The message is in stark contrast to Trump's unsupported claims of fraud and widespread problems that he insists could affect vote totals.

It is unclear whether his refusal to acknowledge Joe Biden's victory is childish petulance, an attempt to muddy the waters over the election process and fire up his base, an effort to secure funding for future campaigns, part of a serious attempt to mount some kind of political or constitutional coup to overturn the result -- or a combination of some or all of these factors.

Although voting continues in some states, most ballots have been tallied and Biden is widely projected to have passed the 270 electoral college votes needed to secure the White House.
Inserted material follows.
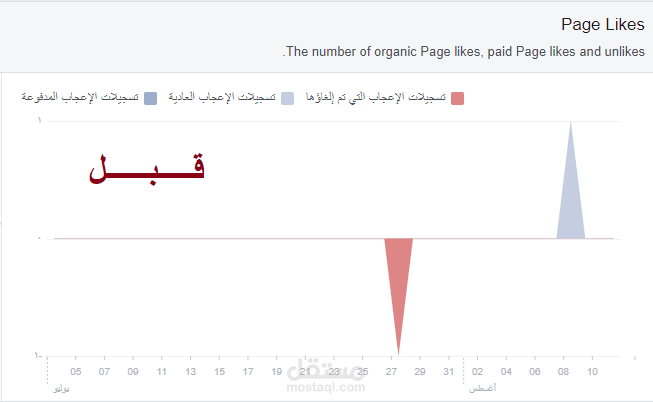653x402 pixels.
Task: Select the 29 date tick label
Action: [x=420, y=372]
The issues Trump’s campaign and its allies have pointed to are typical in every election: problems with signatures, secrecy envelopes and postmarks on mail-in ballots, as well as the potential for a small number of ballots miscast or lost. With Democrat Joe Biden leading Trump by wide margins in key battleground states, none of those issues would have any impact on the outcome of the election.

Former President Barack Obama has hit out at senior Republicans for playing along with Donald Trump's baseless claims of fraud, saying they should "know better" and accusing them of going down a "dangerous path" of helping to de-legitimise democracy.

A small number of Republicans have distanced themselves from the outgoing president's stance, backing calls for Joe Biden to be given access to US security briefings and accepting there should be moves towards a smooth transition of power. But the majority have not acknowledged the president-elect's victory.